Nested gradient computations with differential equation solver

Hi, I am exploring the possibilities of combining Julia’s differential equations solvers and automatic differentiation capabilities, and I am stuck while trying to backpropagate twice through an ode solver.

Here is some code to reproduce the problem :

module Minimal

using Zygote
using DifferentialEquations
using DiffEqSensitivity

t = 1:0.1:10
gt = sin.(t)
x0 = gt + randn(size(gt)...) * 0.2
η0 = 0.01

function dsin(du, u, p, t)
	du[1] = cos(t)
end

function innergrad()
	g = gradient(x0) do x
		prob = ODEProblem(dsin, [x[1]], (1, 10))
		sol = DifferentialEquations.solve(
			prob, RK4(), saveat=collect(1:0.1:10),
		)

		solx = [xx[1] for xx in sol.u]

		sum((solx - x) .^ 2)
	end
	g[1]
end

function outergrad()
	gradient(η0) do η
		g = innergrad()
		sum( (gt - (x0 - η*g)).^2 )
	end
end
end

Minimal.innergrad() # OK
Minimal.outergrad() # KO

Here are my installed packages (Pkg.status()):

  [a077e3f3] DiffEqProblemLibrary v4.15.0
  [41bf760c] DiffEqSensitivity v6.71.0
  [0c46a032] DifferentialEquations v7.1.0
  [61744808] DynamicalSystems v2.1.8
  [587475ba] Flux v0.12.9
  [7073ff75] IJulia v1.23.2
  [a98d9a8b] Interpolations v0.13.5
  [2b0e0bc5] LanguageServer v4.2.0
  [30363a11] NetCDF v0.11.4
  [1dea7af3] OrdinaryDiffEq v6.7.1
  [91a5bcdd] Plots v1.27.3
  [438e738f] PyCall v1.93.1
  [e88e6eb3] Zygote v0.6.37

and julia version: Version 1.7.2
Any help greatly appreciated :slight_smile:

Why backprop twice? Second order of an ODE solver is essentially always faster to do via forward-over-reverse, and that exists. It’ll happen automatically when using Newton:

https://diffeqflux.sciml.ai/dev/examples/second_order_adjoints/

and uses the following:

https://diffeq.sciml.ai/stable/analysis/sensitivity/#Second-Order-Sensitivity-Analysis-via-second_order_sensitivities

And note, when you do forward-over-reverse, you can do Hessian-free operations, i.e.
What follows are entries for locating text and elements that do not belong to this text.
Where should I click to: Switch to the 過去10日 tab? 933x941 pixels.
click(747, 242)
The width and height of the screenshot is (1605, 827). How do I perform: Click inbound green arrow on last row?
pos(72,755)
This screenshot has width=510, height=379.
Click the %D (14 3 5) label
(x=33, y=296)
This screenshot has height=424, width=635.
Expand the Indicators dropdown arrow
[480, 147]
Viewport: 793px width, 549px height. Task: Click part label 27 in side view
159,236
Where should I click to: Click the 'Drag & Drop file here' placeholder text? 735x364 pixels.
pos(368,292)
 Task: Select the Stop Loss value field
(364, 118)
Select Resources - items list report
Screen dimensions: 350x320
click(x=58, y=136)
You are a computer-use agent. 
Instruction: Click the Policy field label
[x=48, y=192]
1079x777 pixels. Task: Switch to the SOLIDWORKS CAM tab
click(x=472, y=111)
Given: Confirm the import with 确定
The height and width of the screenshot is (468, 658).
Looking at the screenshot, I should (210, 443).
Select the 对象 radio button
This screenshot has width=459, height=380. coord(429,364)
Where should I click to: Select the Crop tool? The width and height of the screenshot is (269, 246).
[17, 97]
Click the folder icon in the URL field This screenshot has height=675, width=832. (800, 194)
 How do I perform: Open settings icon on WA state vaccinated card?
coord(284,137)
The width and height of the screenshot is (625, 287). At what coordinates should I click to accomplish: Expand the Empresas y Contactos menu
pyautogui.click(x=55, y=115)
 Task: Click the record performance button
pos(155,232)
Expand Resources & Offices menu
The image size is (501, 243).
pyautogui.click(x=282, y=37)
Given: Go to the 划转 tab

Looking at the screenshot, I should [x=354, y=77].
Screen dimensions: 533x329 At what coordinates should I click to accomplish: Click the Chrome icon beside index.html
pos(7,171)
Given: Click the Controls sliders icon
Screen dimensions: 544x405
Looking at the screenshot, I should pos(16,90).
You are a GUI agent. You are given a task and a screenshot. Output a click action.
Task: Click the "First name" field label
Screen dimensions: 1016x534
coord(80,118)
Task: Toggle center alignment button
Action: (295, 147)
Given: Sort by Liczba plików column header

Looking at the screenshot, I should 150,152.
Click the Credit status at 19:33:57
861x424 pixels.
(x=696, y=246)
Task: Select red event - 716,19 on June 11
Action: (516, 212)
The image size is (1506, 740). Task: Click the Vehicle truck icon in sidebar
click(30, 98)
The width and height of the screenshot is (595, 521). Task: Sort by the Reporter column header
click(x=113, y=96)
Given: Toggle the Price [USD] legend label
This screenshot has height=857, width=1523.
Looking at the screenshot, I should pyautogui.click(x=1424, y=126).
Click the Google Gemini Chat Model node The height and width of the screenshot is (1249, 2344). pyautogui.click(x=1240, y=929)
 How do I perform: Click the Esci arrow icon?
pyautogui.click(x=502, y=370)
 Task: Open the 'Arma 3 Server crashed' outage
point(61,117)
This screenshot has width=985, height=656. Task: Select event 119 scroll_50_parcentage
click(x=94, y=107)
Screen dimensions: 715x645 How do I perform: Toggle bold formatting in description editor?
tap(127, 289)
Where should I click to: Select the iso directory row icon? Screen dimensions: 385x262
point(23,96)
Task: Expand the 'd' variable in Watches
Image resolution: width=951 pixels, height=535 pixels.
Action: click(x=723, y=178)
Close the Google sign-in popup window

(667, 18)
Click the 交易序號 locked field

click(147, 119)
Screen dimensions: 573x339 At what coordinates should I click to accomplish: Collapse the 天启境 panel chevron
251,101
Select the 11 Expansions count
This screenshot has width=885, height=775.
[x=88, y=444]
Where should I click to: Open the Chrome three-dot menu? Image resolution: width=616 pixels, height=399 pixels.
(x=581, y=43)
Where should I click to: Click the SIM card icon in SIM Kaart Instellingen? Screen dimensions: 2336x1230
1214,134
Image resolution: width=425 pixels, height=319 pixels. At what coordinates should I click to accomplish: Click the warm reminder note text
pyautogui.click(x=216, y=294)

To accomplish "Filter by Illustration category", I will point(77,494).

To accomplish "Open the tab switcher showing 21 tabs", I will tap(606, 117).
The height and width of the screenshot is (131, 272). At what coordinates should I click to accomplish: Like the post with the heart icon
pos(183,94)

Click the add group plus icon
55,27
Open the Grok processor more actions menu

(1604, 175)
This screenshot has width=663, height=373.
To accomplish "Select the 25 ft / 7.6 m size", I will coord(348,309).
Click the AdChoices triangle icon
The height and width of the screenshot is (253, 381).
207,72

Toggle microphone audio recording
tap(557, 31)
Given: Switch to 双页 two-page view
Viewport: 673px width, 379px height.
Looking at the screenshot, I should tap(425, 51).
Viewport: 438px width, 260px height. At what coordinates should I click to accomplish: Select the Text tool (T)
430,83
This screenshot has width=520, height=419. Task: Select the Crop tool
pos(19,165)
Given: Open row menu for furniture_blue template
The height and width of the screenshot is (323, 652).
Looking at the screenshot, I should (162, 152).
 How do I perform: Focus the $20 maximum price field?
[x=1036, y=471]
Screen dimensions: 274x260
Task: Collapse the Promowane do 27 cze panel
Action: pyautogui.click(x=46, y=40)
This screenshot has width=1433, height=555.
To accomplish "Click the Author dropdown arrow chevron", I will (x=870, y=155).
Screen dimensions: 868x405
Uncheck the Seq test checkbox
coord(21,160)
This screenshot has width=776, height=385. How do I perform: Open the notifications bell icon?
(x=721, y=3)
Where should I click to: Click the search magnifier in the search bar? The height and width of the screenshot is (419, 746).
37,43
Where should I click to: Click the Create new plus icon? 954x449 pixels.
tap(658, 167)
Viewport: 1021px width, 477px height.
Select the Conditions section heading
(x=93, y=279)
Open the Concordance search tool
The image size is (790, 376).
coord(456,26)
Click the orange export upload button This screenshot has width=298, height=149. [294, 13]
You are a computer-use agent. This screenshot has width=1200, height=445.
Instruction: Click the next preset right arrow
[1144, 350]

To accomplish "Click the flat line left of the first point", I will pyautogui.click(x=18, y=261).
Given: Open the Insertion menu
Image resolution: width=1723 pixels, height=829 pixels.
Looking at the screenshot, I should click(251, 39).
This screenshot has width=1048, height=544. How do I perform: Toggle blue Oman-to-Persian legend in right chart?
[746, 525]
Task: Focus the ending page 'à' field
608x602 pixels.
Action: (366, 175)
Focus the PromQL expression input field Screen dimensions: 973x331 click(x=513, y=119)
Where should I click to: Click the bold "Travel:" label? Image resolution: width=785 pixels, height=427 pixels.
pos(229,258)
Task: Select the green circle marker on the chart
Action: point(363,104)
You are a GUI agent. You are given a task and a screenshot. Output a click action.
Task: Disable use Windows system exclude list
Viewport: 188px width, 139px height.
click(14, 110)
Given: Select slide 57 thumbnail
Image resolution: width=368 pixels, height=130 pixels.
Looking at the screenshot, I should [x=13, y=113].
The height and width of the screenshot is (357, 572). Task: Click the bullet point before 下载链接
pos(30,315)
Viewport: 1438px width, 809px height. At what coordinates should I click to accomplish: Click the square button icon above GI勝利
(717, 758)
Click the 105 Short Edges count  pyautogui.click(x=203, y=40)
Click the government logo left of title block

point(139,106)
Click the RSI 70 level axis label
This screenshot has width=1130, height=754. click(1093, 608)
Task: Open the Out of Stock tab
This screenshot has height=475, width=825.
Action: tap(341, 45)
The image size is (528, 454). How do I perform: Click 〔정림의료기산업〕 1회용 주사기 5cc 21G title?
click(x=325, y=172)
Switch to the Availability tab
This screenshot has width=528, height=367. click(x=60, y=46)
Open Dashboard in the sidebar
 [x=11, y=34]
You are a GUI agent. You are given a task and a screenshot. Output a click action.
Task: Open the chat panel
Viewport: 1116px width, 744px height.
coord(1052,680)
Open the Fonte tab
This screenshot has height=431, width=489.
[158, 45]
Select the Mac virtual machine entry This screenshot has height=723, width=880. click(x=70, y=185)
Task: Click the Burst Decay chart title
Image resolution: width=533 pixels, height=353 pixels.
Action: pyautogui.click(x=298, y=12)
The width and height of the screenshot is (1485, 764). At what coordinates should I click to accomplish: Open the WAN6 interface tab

Hv, to do Newton-Krylov without computing Hessians.

1 Like

The following seems to work for me

module Minimal

using Zygote
using ForwardDiff
using DifferentialEquations
using DiffEqSensitivity

t = 1:0.1:10
gt = sin.(t)
x0 = gt + randn(size(gt)...) * 0.2
η0 = 0.01

function dsin(du, u, p, t)
	du[1] = cos(t)
end

function innergrad()
	g = gradient(x0) do x
		prob = ODEProblem(dsin, [x[1]], (1, 10))
		sol = DifferentialEquations.solve(
			prob, RK4(), saveat=collect(1:0.1:10),
		)

		solx = [xx[1] for xx in sol.u]

		sum((solx - x) .^ 2)
	end
	g[1]
end

function outergrad()
	ForwardDiff.derivative(η0) do η
		g = innergrad()
		sum( (gt - (x0 .- η*g)).^2 )
	end
end
end

Minimal.innergrad() # OK
Minimal.outergrad() # KO

[EDIT]: code updated with working solution

@ChrisRackauckas , Thank you for your reply. Maybe just to give you some additional context: the idea behind my question is to optimize for the hyperparameters of a variational data assimilation scheme (4dvar), maybe my code was too minimal… (see below for the full code).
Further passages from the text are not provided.